Les deux députés pensent les définitions et accords de l'État trop timides, et éloignés des demandes des citoyens. Le contrôle de la couverture s'appuierait d'ailleurs sur des « indicateurs de mesure trop sédentaires ». Ils comptent donc redéfinir les protocoles « à partir de l’expérience des usagers : couverture en mobilité et couverture chez soi » (proposition 14).

La semaine dernière, l'Arcep a publié des données détaillées sur la couverture 2G, avec niveaux de qualité. Des données similaires pourraient arriver l'an prochain pour la 3G et la 4G. Pour les deux députés, il faut compléter ces publications par d'autres données, venant par exemple de services dédiés (comme 4GMark, nPerf ou Ookla). Ils demandent des appels à projets en ce sens (proposition 15), pour redéfinir la stratégie de couverture de l'État à partir de ces nouvelles données (proposition 16).

QGis Superposition SFR Free 4G France
Les cartes détaillées de l'Arcep sont exploitables via des logiciels spécialisés (voir notre explication)

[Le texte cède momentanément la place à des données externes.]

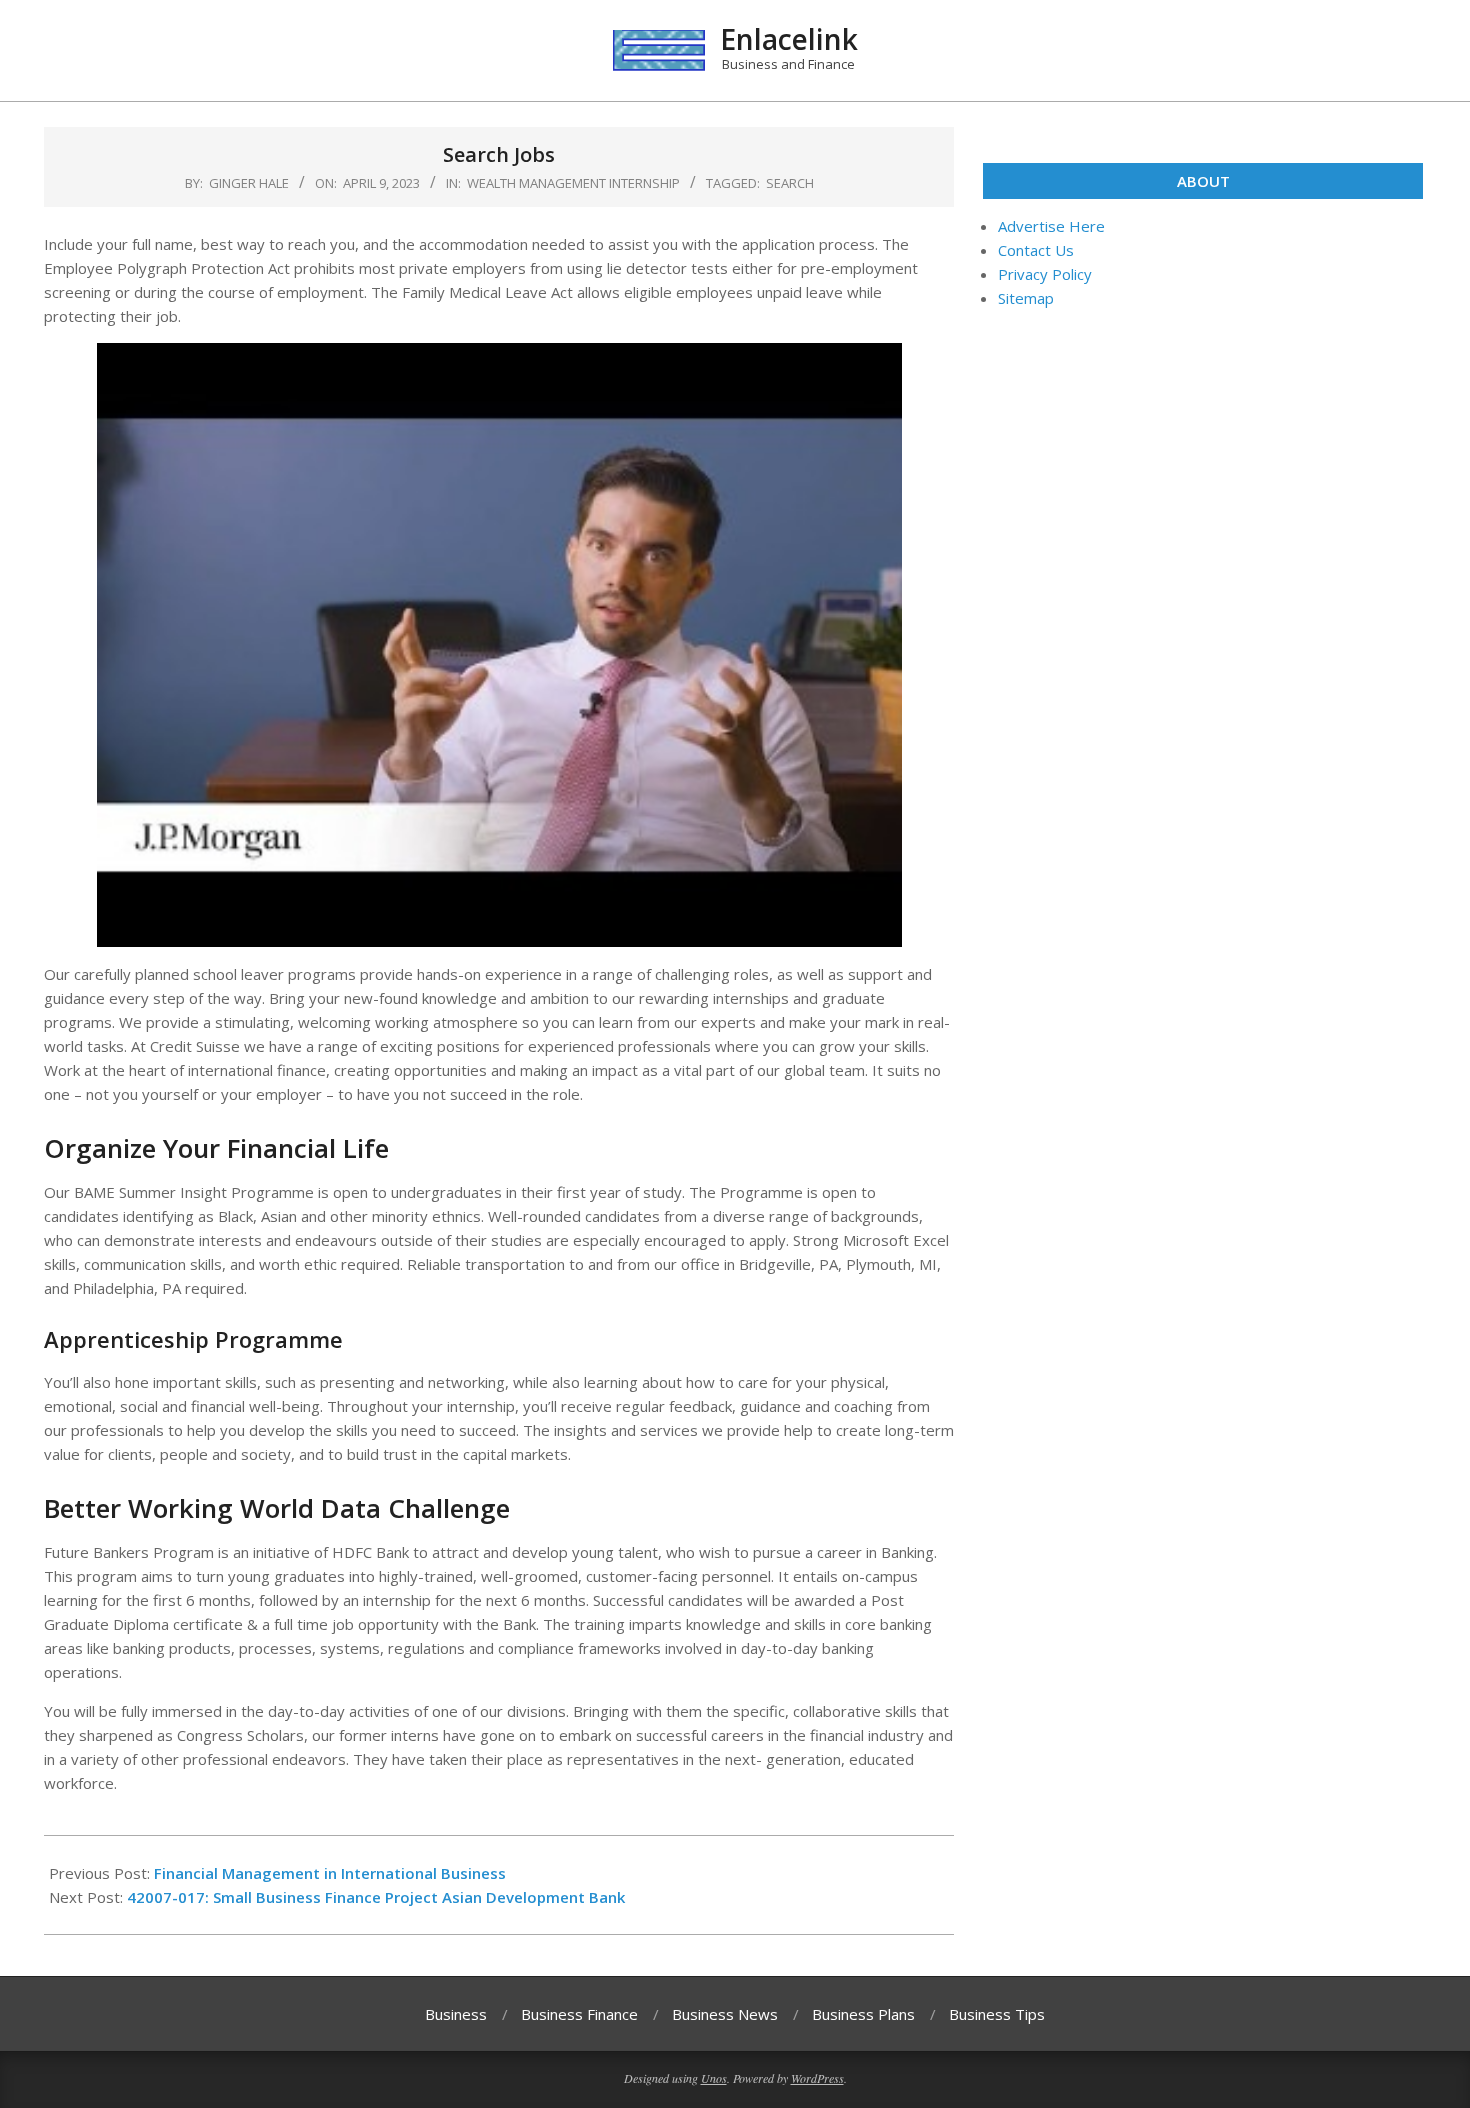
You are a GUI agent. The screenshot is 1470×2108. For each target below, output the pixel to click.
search (790, 183)
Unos (714, 2078)
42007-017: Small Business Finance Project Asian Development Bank (376, 1897)
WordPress (817, 2078)
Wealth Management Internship (573, 183)
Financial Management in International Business (330, 1873)
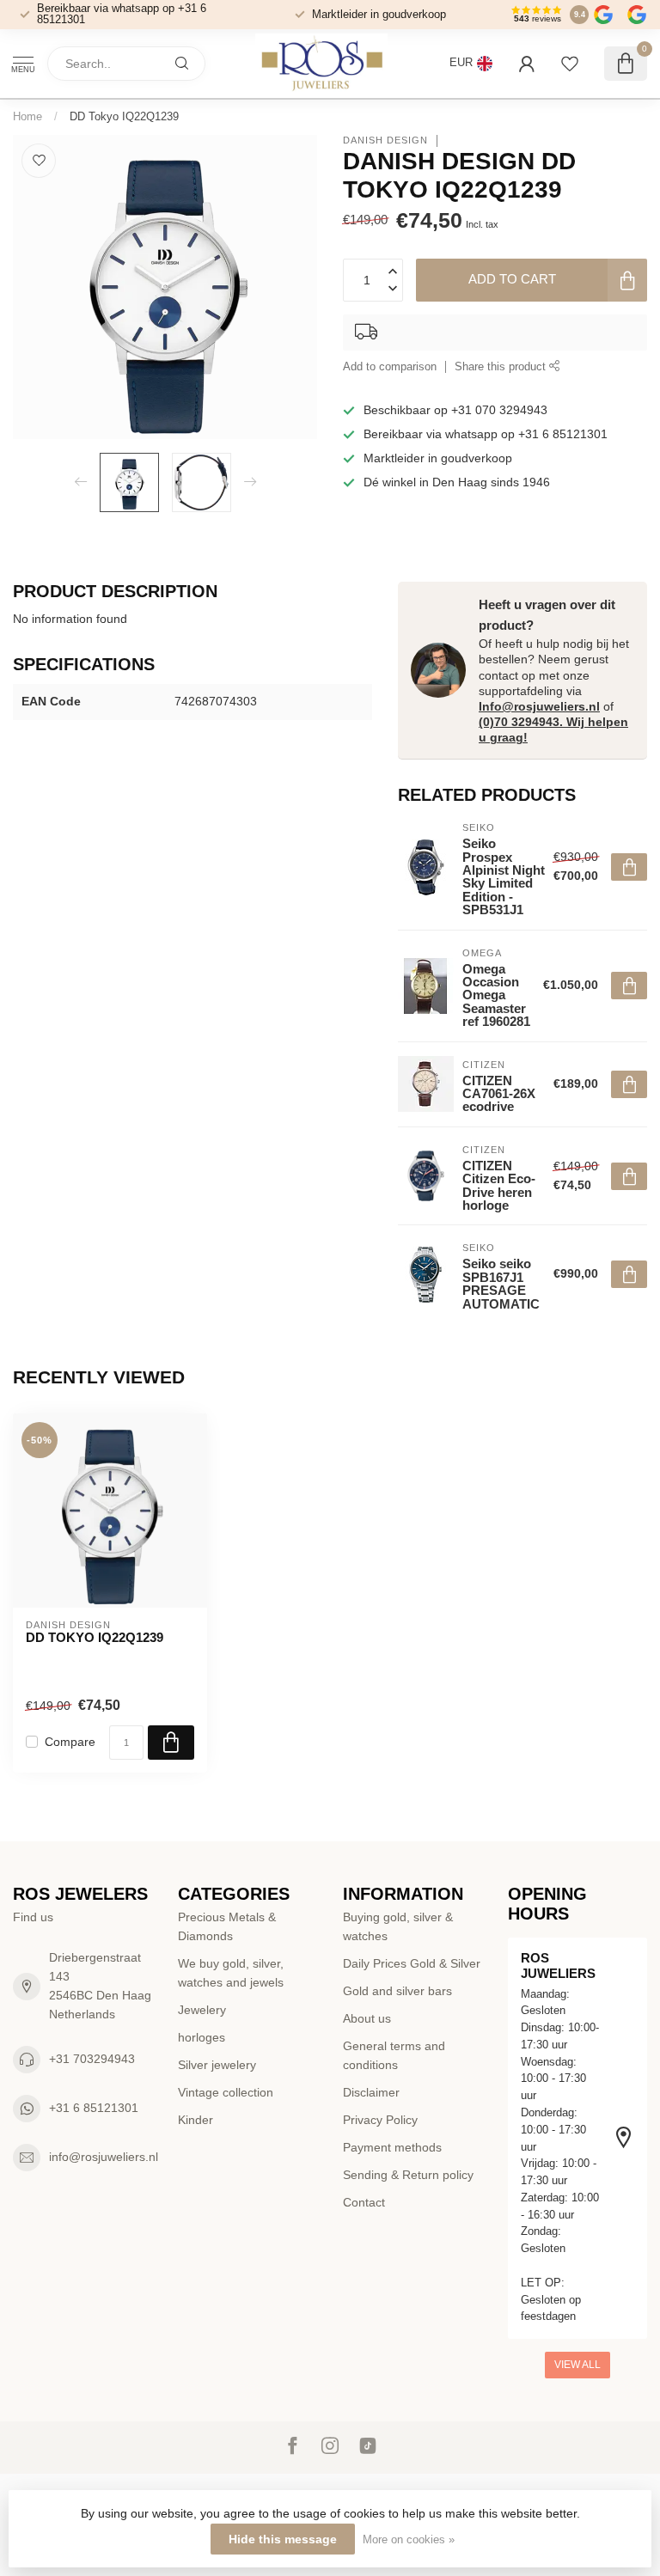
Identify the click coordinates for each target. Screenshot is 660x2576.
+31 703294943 (92, 2059)
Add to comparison (390, 367)
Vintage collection (225, 2092)
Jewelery (202, 2010)
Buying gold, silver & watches (398, 1926)
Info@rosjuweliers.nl (539, 706)
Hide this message (283, 2539)
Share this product (502, 367)
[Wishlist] (569, 63)
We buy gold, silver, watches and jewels (231, 1972)
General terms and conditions (394, 2055)
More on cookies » (409, 2540)
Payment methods (392, 2147)
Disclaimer (371, 2092)
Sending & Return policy (408, 2175)
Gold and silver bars (397, 1991)
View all (577, 2365)
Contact (364, 2202)
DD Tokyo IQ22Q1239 (124, 116)
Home (27, 116)
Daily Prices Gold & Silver (411, 1963)
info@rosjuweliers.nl (103, 2157)
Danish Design (385, 140)
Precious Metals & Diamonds (227, 1926)
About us (367, 2018)
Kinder (195, 2120)
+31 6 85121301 (93, 2108)
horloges (201, 2037)
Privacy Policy (380, 2120)
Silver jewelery (217, 2065)
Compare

2G et 4G pour tous fin 2020

Pour renforcer les obligations des opérateurs (proposition 17), les députés souhaitent mettre en balance les licences pour les fréquences radio. Elles doivent être renouvelées en 2018 ou 2019. 

Concrètement, les députés réclament une couverture complète de la population en 2G et 4G d'ici fin 2020, contre fin 2030 au plus tard imposée actuellement (en 700 MHz). Il faudra aussi couvrir « les infrastructures et axes de transport prioritaires ». Ces objectifs devraient être fondés sur la couverture réelle du territoire. Selon le Cerema, le rythme actuel de déploiement de la 4G permettrait de couvrir début 2019 les pylônes déjà en place. 

Les opérateurs pourraient être assujettis à des délais « ambitieux » de rétablissement des antennes, ainsi qu'à l'obligation de proposer des appels Wi-Fi sans applications spécifiques en cas de réseau défaillant d'ici la mi-2018. De nouvelles obligations réglementaires, encore non précisées, pourraient être ajoutées (proposition 18).

En contrepartie, les députés proposent de plafonner l’imposition forfaitaire sur les entreprises de réseaux (IFER) que les opérateurs paient sur leurs infrastructures mobiles (proposition 19). L'idée est poussée de longue date par les opérateurs, avec les faveurs récentes du gouvernement et de certains parlementaires. C'est un axe de la feuille de route prévue pour le mois prochain.

D'un point de vue réglementaire, pour faciliter le déploiement des antennes, les règles d'urbanisme pourraient aussi être simplifiées (proposition 20).

Éric Bothorel pense que le rapport pourrait être écouté dans le cadre des négociations gouvernementales. Il aurait en tous cas suscité la curiosité d'autres députés, pour lesquels il doit servir de mise à niveau sur un sujet complexe. Le député ne nous donne pas, pour le moment, de prochaine étape, attendant de voir quelles suites seront déjà données à ce rapport.